By no means am I an expert on adversity but I am passionate about overcoming it. Adversity is like a workout for your intestinal fortitude insomuch that when you experience it, it makes you embrace the fetal position as if you’ve taken an unexpected body shot to the abdomen from a young Mike Tyson. Imaginatively that has to feel as if death is performing CPR especially if it is unexpected. Remember the movie “Waiting to Exhale” well this is the waiting to inhale version. Nonetheless we have two options… One: We stay in the fetal position, remain stagnant, and never give ourselves permission to move beyond the pain. Or two: catch that second wind, stand up and examine the vulnerabilities that allowed the adversity to hit so hard. The beauty about this experience, as long as you don’t panic, is that not only will you be able to breathe again but you now have the experience of what a body shot feels like (awareness). You will also recognize what a body shot looks like as it approaches (wisdom), become inspired to train/learn how to defend against it (growth) by working on the areas that made you vulnerable to it in the first place (change), and potentially train others on how to deal with the unexpected body shots that life delivers (advocate). Under these circumstances adversity can create our best experiences. I am speaking metaphorically to your understanding of adversity as it pertains to relationships, rejection, racism, social injustices, poverty, privilege etc.
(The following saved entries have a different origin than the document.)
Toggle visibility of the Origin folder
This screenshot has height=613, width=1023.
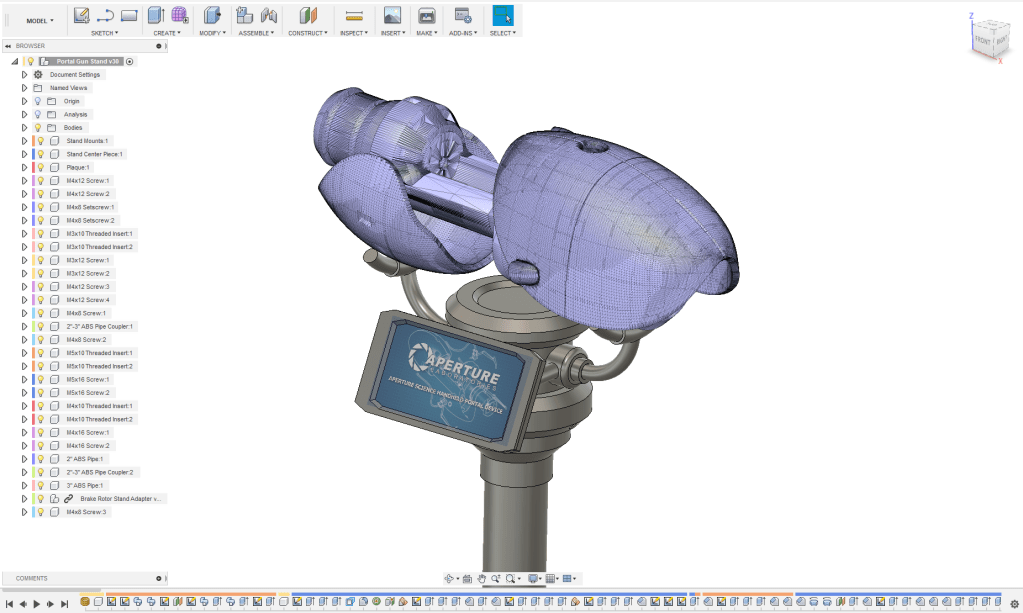pyautogui.click(x=38, y=101)
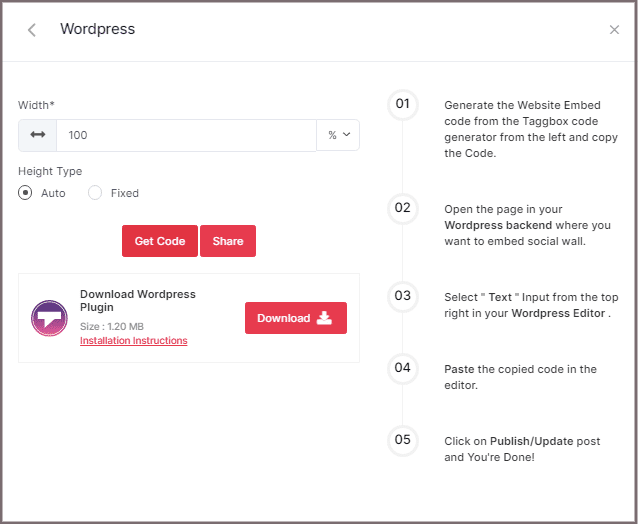Click the step 01 circle marker

pyautogui.click(x=402, y=104)
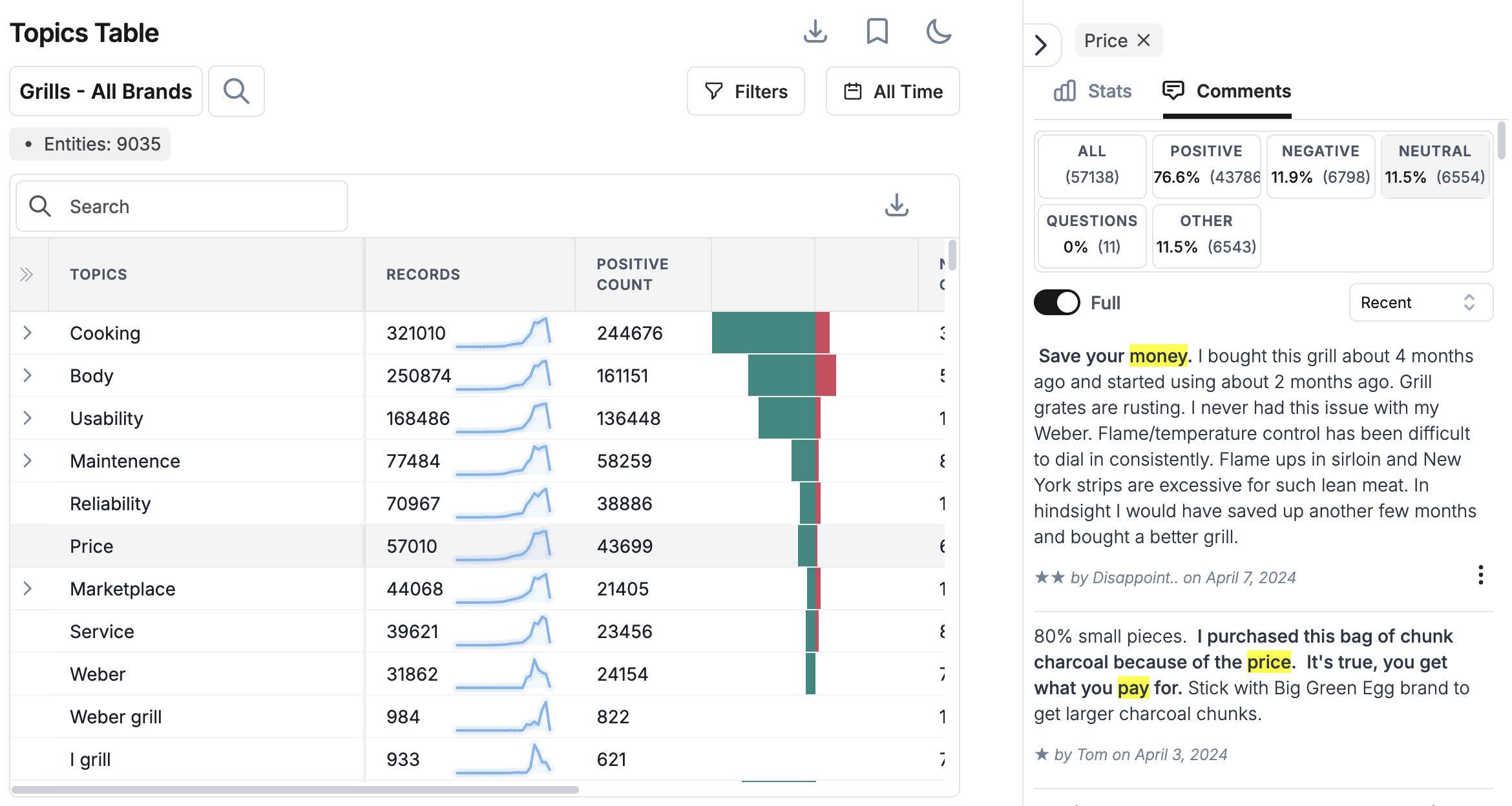Click the bookmark icon

[x=877, y=32]
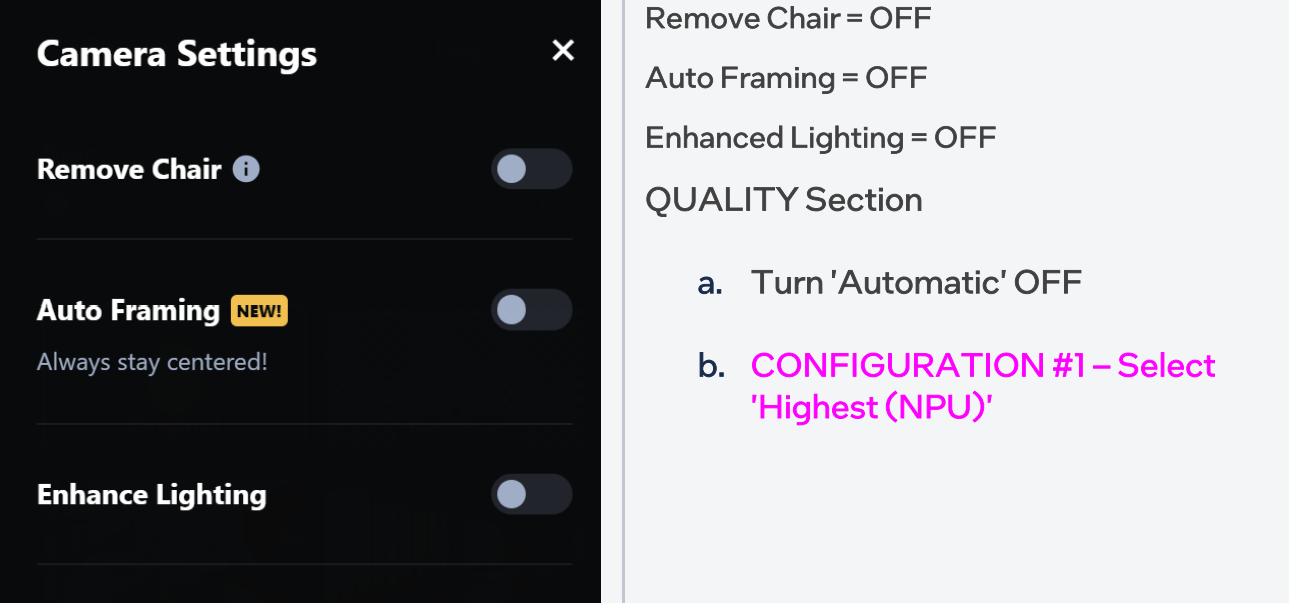The height and width of the screenshot is (603, 1289).
Task: Click the list marker 'a.'
Action: point(710,284)
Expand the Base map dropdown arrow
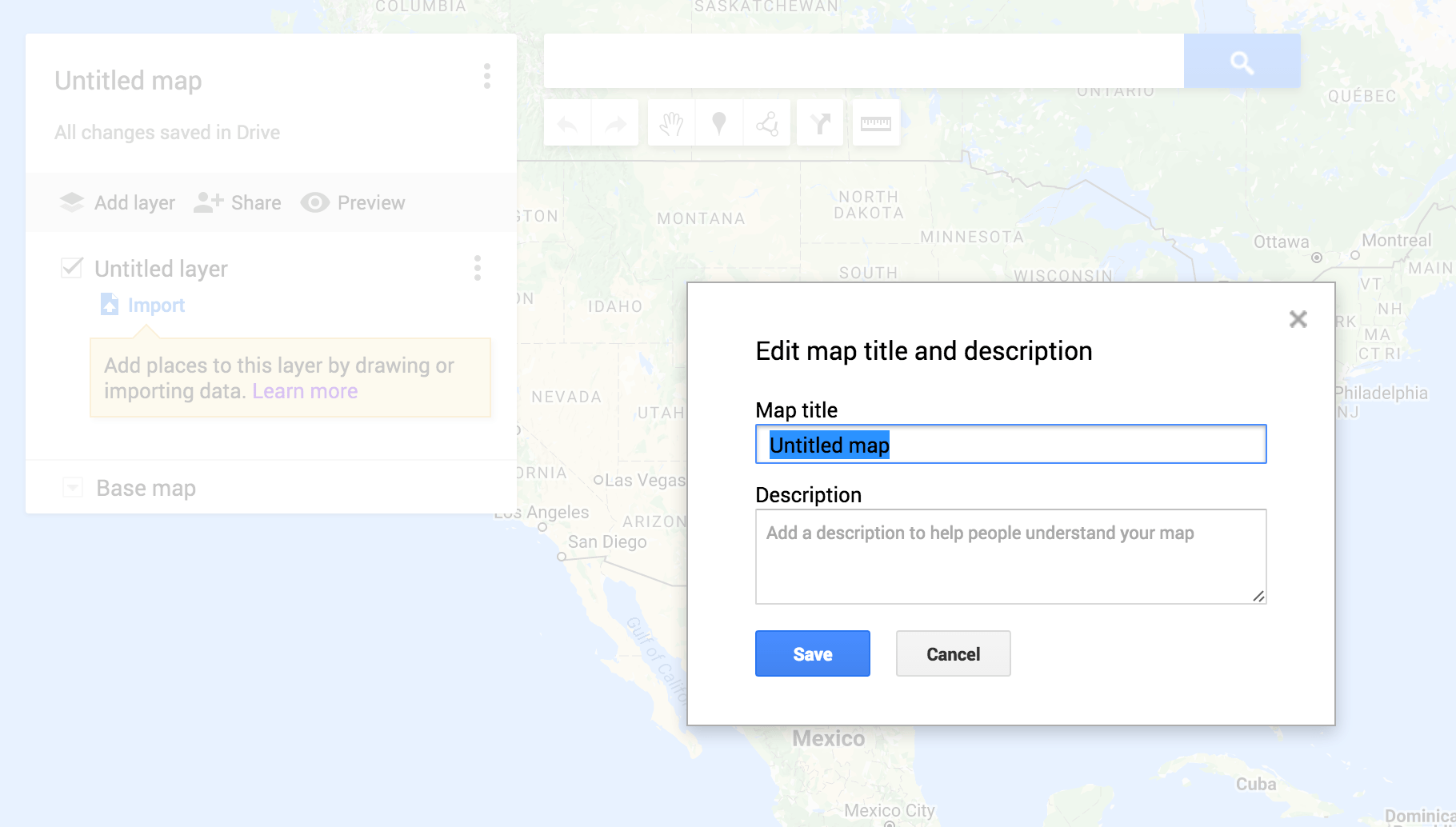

These are all laced with potential body shots that will challenge a person’s will to sink or swim.

A few blogs ago I spoke about processing experiences as neither good nor bad. Adversity is a part of that equation. Adversity seems way too scary and the fears associated with it can place people in a blinding state where they are unable to see past the hardship or obstacle. At times people fail/fear to examine their own adversity because the pain, shame, or embarrassment of it hinders them from doing so. It is a serious predicament that can produce feelings of hopelessness and frustration that in some cases suicide would seem more preferable than battling through the event. However we should press on and examine our irrational beliefs and accept the things (like the past or people) we cannot change. Reframing adversity into a learning moment gives birth to a self-taught relationship between you and yourself which equates to you becoming wiser than you were prior to the adversity. My adversities have driven me to become more passionate about the goals I have set for myself. It makes me stronger. The more haters I have, the more I know I am doing something right. The more hardships I face, the more I realize God knows I am tough enough to handle it, the tougher the going gets, the tougher I become at going. You get the point….
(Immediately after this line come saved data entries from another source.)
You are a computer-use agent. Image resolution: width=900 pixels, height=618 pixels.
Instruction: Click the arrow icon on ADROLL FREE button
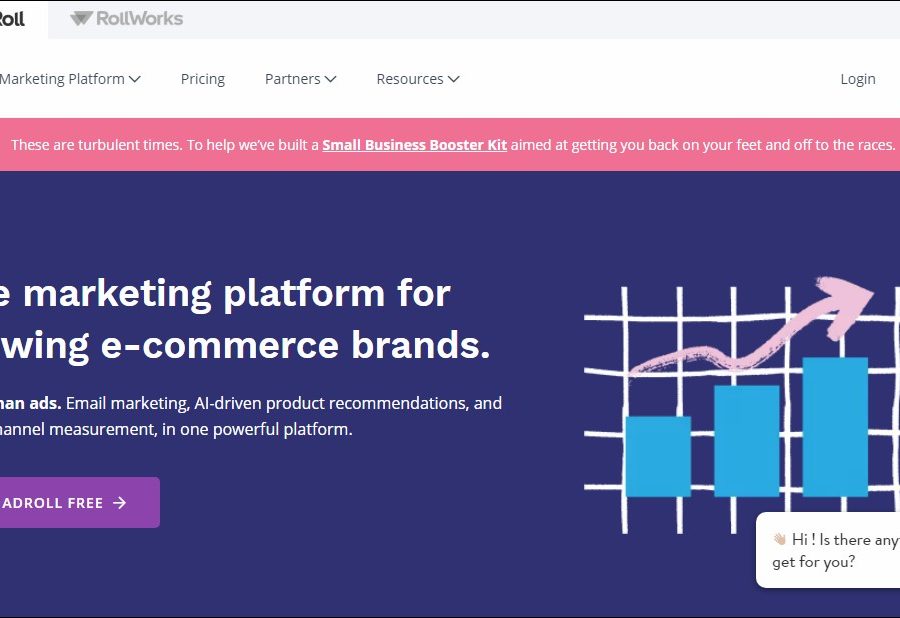tap(120, 503)
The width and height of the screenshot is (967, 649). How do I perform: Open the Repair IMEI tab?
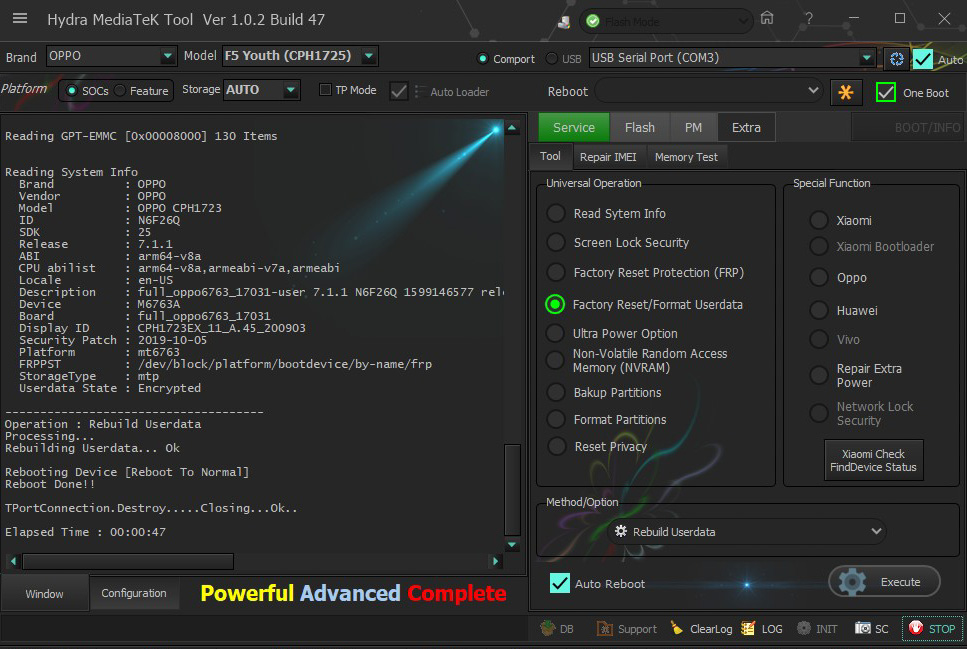click(x=608, y=157)
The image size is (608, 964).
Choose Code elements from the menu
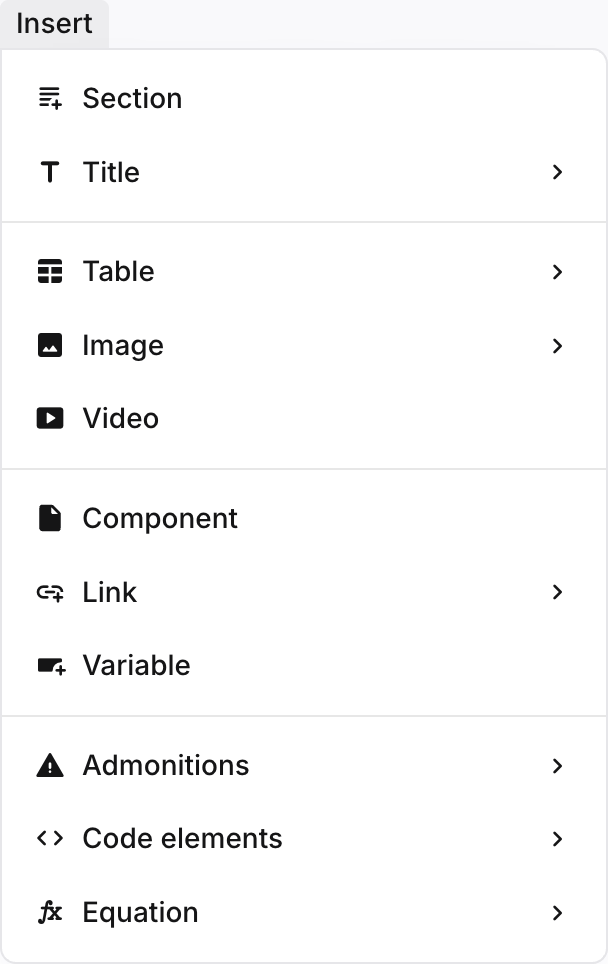pyautogui.click(x=182, y=838)
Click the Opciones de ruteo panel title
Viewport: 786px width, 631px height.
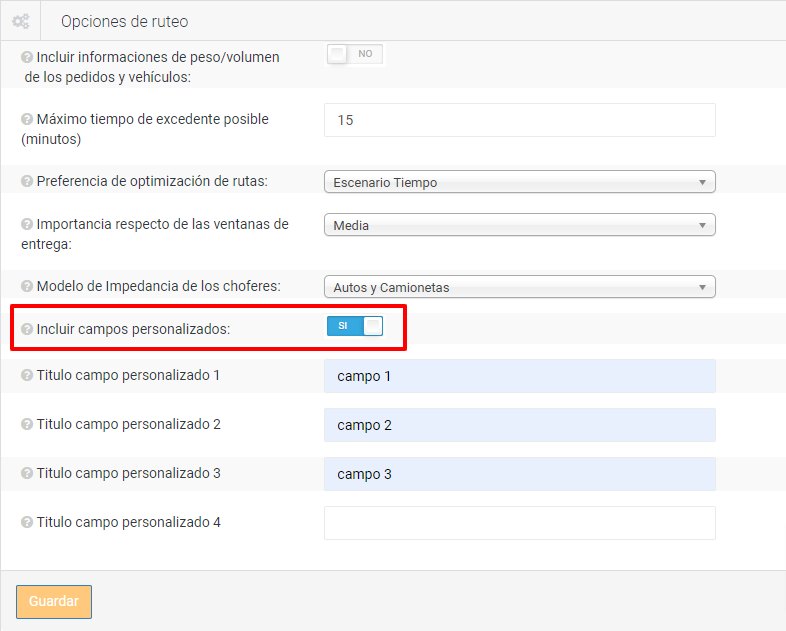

For me blogging and evolving into a therapist is more than using clinical jargon, an extended vocabulary, or placing credentials behind my name, rather, it is an opportunity to convey that as a competent professional my personal inventory reveals that I am not perfect nor am I a guru by a long shot. In order for my clients to feel comfortable with me, they need to be able to understand that I understand them. It is always a good feeling when someone understands where you are coming from. All I have is the genuine positive regard for all people and a desire to see them do well with their life which motivates me to be resilient during my own adversities so I can inspire others to be resilient as well. If you are facing adversity in your life read the poem “See it Through” by Edgar Albert Guest and do just that…. Be encouraged friends and remember you have control over your actions in every reaction! See it through!